Un dialogue politique multi-acteurs sur le thème : « Action parlementaire pour le genre et les investissements dans l’agriculture et la sécurité alimentaire et nutritionnelle pour relever le défi de la faim zéro au Togo » vise les parlementaires nationaux, les représentants du gouvernement et d’autres acteurs qui s’engagent à développer une feuille de route qui donnera la priorité aux actions visant à assurer le développement d’une législation et de politiques sensibles au genre dans les systèmes agricoles et alimentaires.
La promotion de l’égalité des sexes dans les investissements agricoles est une question locale et nationale. Un réseau national sur l’égalité des sexes et l’investissement responsable dans l’agriculture et les systèmes alimentaires devrait être ancré dans les parlements nationaux. C’est ce que l’on a pu constater en Sierra Leone et au Togo, où les députés, à la recherche de transformations concrètes sur le terrain, ont établi des entités nationales pour conduire ces changements.

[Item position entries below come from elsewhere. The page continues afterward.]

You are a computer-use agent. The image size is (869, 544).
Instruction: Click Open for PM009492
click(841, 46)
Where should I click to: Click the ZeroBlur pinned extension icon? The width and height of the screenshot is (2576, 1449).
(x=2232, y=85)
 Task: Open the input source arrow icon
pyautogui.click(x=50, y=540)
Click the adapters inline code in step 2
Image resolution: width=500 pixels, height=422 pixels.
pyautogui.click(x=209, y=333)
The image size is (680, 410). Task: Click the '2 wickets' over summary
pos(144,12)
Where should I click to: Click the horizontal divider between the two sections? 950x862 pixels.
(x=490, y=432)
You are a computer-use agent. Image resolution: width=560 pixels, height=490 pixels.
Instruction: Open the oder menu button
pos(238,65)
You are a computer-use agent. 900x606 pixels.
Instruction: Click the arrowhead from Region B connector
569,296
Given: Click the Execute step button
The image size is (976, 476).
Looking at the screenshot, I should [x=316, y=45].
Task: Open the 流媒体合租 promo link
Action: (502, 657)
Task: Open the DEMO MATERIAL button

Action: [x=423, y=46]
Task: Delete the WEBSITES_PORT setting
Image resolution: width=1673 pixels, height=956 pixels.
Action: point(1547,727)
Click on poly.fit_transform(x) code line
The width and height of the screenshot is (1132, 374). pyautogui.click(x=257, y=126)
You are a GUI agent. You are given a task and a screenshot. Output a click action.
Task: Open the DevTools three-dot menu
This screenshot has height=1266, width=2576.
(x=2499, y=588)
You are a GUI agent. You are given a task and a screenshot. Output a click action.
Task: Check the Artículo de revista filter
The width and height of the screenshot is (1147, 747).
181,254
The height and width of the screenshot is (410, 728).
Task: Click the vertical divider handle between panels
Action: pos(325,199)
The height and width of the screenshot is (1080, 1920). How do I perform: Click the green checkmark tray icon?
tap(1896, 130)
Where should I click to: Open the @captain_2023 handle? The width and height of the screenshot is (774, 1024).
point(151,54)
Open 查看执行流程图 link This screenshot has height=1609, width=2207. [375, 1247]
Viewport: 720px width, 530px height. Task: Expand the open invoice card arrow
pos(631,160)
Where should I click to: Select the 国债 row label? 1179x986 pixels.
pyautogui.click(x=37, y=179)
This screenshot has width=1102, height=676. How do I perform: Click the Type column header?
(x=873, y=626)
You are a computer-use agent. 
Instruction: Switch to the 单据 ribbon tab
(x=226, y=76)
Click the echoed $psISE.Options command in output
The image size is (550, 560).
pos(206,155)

Par conséquent, des réseaux tels que celui de la CEDEAO nous rappellent utilement que si le changement de politique est important, la mise en œuvre et l’adhésion des différentes parties prenantes sont essentielles pour garantir le succès de toute mesure politique.
Le Réseau des parlementaires de la CEDEAO sur le genre et l’agriculture Investissements dans l’agriculture et la sécurité alimentaire, est soutenu par la FAO, l’IISD, Oxfam et Wildaf.
« L’égalité des sexes est nécessaire pour construire une société inclusive et une communauté résiliente »
*Président du Réseau des Parlementaires de la CEDEAO sur l’égalité des sexes, l’investissement dans l’agriculture et la sécurité alimentaire.